**WHAT TO DO**. Turn part of the data into a numbered list. Begin at the line that contains "Task: Click the route 506 shield at bottom", stop after the line that contains "The width and height of the screenshot is (533, 285).", and leave out any blank lines.

─── RECORD EXCERPTS

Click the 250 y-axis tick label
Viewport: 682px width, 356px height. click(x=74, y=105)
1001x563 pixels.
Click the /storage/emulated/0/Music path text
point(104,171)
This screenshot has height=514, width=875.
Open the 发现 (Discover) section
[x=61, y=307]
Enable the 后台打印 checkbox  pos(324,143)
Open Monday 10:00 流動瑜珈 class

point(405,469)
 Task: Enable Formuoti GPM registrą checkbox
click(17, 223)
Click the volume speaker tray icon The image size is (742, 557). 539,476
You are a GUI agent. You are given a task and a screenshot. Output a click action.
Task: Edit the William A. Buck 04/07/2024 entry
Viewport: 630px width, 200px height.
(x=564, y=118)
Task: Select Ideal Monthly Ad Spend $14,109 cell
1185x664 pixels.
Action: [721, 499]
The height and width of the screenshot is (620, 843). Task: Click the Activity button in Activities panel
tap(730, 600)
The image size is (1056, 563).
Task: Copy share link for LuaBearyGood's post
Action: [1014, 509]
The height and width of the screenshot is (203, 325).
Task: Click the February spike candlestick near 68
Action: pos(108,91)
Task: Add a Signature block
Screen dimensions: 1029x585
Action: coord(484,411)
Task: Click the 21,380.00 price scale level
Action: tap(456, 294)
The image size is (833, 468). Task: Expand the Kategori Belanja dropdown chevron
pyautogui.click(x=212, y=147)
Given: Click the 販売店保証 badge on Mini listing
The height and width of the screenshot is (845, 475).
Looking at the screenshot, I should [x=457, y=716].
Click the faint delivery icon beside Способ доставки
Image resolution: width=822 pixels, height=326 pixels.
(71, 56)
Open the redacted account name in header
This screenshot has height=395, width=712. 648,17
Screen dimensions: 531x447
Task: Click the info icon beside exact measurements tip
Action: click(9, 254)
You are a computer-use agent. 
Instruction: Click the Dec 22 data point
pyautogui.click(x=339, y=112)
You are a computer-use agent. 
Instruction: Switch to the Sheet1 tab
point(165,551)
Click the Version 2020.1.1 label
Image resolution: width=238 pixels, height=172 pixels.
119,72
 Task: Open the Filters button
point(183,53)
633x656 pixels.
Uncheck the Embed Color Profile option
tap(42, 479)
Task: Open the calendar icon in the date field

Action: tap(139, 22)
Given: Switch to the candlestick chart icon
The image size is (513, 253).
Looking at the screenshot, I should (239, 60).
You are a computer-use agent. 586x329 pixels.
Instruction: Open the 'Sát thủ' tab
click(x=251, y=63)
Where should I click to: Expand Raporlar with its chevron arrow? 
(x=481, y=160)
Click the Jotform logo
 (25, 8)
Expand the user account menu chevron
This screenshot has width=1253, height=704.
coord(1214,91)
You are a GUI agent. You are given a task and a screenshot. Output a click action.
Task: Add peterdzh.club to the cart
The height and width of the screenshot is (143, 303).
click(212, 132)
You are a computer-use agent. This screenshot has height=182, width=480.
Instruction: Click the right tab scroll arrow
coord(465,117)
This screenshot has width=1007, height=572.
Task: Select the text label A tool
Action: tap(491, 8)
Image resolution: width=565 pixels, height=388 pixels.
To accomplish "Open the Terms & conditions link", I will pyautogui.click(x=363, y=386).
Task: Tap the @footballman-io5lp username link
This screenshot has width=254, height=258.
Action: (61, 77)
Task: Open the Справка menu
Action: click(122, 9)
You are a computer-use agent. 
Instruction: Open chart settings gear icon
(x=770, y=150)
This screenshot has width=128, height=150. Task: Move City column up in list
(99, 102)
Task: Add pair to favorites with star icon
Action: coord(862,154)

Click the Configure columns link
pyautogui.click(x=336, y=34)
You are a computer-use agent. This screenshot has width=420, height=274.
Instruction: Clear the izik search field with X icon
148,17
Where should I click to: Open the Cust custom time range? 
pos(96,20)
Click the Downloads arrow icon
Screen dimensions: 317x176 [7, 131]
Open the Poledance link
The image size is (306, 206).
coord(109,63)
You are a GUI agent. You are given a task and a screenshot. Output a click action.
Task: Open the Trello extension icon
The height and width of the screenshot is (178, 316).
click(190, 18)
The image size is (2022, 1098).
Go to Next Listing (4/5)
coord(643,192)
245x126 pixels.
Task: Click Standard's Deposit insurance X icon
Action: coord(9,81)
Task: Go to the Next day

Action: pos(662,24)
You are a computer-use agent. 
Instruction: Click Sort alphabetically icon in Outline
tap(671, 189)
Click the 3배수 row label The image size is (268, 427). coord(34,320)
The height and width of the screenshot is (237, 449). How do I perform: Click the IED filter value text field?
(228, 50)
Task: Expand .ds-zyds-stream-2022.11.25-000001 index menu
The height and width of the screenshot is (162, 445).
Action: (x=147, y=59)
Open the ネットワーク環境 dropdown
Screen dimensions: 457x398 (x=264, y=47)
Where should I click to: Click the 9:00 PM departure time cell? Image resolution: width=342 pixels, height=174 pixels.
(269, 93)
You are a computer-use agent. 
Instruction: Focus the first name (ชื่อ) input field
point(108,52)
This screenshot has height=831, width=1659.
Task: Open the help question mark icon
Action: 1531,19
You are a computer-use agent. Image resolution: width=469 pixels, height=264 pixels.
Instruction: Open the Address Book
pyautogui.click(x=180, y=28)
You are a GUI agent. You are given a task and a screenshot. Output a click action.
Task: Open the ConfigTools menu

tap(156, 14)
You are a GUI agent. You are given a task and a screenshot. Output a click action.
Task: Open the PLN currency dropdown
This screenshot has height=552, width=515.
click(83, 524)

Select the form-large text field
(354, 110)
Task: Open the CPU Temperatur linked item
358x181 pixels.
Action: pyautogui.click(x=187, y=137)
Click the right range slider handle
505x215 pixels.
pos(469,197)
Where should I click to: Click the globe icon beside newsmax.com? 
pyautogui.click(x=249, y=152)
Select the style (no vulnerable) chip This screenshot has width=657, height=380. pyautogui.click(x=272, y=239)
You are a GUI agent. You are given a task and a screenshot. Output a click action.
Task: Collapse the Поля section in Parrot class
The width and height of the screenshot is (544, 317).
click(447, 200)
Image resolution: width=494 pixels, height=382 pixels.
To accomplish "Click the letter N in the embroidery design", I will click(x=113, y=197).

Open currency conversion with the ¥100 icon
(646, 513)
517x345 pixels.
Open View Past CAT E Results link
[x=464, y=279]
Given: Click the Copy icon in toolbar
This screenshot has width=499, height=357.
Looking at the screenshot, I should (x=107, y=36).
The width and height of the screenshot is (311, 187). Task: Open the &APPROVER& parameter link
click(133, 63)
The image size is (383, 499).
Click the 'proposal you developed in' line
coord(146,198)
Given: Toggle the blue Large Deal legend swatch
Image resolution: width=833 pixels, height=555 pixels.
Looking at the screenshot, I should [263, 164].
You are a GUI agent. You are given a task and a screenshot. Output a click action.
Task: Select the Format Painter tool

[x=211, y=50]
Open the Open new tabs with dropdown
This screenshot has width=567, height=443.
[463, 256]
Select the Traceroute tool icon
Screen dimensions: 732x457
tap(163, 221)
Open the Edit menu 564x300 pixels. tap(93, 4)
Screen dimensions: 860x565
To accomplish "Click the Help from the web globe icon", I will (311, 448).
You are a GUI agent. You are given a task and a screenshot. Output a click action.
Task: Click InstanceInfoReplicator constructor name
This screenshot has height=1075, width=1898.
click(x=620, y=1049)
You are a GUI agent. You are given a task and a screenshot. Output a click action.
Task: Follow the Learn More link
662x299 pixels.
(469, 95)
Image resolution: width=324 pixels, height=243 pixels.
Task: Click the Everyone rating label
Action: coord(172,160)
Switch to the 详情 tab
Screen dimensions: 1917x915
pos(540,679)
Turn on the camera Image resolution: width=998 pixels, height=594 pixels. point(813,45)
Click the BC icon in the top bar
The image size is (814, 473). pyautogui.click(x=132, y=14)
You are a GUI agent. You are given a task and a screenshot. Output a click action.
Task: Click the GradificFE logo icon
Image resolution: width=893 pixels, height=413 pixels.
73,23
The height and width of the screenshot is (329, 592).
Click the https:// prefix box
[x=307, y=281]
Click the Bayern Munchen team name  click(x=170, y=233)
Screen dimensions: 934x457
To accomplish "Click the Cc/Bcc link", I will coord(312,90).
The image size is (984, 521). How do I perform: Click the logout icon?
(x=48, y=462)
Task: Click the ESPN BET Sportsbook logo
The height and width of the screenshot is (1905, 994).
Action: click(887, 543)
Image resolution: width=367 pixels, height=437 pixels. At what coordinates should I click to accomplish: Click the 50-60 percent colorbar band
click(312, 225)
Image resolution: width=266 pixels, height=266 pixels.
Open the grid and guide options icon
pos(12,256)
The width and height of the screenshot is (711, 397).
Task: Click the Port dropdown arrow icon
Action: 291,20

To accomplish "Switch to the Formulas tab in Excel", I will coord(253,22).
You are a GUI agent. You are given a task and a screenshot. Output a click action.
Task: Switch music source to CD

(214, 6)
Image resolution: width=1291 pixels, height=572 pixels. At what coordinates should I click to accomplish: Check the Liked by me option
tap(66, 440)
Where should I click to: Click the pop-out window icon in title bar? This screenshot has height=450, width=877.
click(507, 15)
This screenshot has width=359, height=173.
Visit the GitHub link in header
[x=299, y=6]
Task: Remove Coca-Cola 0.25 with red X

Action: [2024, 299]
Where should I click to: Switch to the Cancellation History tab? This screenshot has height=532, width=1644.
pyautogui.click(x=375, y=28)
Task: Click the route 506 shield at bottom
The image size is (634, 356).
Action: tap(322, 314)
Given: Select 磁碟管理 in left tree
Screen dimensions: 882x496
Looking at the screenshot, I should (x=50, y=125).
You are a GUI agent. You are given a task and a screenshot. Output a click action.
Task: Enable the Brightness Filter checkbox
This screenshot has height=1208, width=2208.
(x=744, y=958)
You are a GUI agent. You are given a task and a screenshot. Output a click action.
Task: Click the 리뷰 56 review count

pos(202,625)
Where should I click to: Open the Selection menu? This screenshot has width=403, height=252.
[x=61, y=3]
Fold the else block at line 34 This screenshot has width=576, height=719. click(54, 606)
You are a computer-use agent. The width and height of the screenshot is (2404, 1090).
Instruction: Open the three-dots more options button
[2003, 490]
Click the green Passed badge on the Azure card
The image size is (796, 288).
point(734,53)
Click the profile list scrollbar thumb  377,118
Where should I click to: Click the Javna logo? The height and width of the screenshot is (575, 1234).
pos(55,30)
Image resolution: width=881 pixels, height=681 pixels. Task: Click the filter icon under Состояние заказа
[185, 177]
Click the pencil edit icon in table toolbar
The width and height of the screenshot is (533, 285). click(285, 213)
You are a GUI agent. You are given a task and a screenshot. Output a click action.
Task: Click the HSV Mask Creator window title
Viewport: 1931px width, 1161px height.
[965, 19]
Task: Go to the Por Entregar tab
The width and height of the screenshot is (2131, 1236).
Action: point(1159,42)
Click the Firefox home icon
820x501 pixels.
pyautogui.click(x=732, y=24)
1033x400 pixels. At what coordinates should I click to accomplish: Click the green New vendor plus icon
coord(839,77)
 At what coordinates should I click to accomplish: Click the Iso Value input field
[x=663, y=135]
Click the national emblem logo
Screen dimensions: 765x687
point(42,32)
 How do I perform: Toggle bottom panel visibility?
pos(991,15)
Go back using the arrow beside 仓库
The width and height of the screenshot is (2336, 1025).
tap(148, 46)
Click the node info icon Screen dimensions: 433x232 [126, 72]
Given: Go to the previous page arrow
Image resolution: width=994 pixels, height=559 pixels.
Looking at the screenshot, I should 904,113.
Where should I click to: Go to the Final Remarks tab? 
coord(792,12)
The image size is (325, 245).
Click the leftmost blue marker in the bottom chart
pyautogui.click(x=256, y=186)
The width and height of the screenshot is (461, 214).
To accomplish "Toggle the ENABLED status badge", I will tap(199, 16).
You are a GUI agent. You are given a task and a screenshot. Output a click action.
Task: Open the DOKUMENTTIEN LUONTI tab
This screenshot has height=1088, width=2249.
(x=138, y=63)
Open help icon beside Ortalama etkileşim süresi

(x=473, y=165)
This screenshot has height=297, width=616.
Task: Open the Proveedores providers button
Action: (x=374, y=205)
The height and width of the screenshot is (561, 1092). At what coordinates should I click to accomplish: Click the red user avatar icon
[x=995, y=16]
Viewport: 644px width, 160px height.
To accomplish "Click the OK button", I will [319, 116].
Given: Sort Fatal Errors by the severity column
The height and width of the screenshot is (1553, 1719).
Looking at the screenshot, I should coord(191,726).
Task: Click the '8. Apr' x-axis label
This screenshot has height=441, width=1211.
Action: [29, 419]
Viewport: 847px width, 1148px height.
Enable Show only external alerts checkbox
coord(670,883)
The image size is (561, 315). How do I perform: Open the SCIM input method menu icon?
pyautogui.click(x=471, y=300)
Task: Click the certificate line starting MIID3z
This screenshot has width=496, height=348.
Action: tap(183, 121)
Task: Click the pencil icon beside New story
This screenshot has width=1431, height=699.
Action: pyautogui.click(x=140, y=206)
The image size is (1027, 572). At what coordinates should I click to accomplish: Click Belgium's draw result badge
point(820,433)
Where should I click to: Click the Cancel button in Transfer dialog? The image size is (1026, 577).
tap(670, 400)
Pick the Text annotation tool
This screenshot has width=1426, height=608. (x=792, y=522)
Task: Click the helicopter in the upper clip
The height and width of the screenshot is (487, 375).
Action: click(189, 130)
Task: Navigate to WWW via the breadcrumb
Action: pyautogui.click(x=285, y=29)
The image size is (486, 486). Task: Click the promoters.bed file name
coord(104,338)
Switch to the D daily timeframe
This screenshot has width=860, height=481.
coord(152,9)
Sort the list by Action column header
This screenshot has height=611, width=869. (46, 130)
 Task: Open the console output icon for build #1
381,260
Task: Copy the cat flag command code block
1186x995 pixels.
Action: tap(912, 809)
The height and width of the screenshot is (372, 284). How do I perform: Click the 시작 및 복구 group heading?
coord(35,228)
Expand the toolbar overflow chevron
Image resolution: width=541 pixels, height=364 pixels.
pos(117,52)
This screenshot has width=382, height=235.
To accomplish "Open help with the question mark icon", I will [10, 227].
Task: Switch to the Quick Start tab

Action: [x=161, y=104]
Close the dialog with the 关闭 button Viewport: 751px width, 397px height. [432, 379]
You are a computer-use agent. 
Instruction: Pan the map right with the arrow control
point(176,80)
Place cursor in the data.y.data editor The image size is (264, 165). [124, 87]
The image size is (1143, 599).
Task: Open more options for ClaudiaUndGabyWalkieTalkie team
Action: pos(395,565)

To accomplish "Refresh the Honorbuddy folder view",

──────

**RESULT OF THE TASK**.
1. Task: Click the route 506 shield at bottom
2. The image size is (634, 356).
3. Action: tap(322, 314)
4. Given: Select 磁碟管理 in left tree
5. Screen dimensions: 882x496
6. Looking at the screenshot, I should (x=50, y=125).
7. You are a GUI agent. You are given a task and a screenshot. Output a click action.
8. Task: Enable the Brightness Filter checkbox
9. This screenshot has height=1208, width=2208.
10. (x=744, y=958)
11. You are a GUI agent. You are given a task and a screenshot. Output a click action.
12. Task: Click the 리뷰 56 review count
13. pos(202,625)
14. Where should I click to: Open the Selection menu? This screenshot has width=403, height=252.
15. [x=61, y=3]
16. Fold the else block at line 34 This screenshot has width=576, height=719. click(54, 606)
17. You are a computer-use agent. The width and height of the screenshot is (2404, 1090).
18. Instruction: Open the three-dots more options button
19. [2003, 490]
20. Click the green Passed badge on the Azure card
21. The image size is (796, 288).
22. point(734,53)
23. Click the profile list scrollbar thumb  377,118
24. Where should I click to: Click the Javna logo? The height and width of the screenshot is (575, 1234).
25. pos(55,30)
26. Image resolution: width=881 pixels, height=681 pixels. Task: Click the filter icon under Состояние заказа
27. [185, 177]
28. Click the pencil edit icon in table toolbar
29. The width and height of the screenshot is (533, 285). click(285, 213)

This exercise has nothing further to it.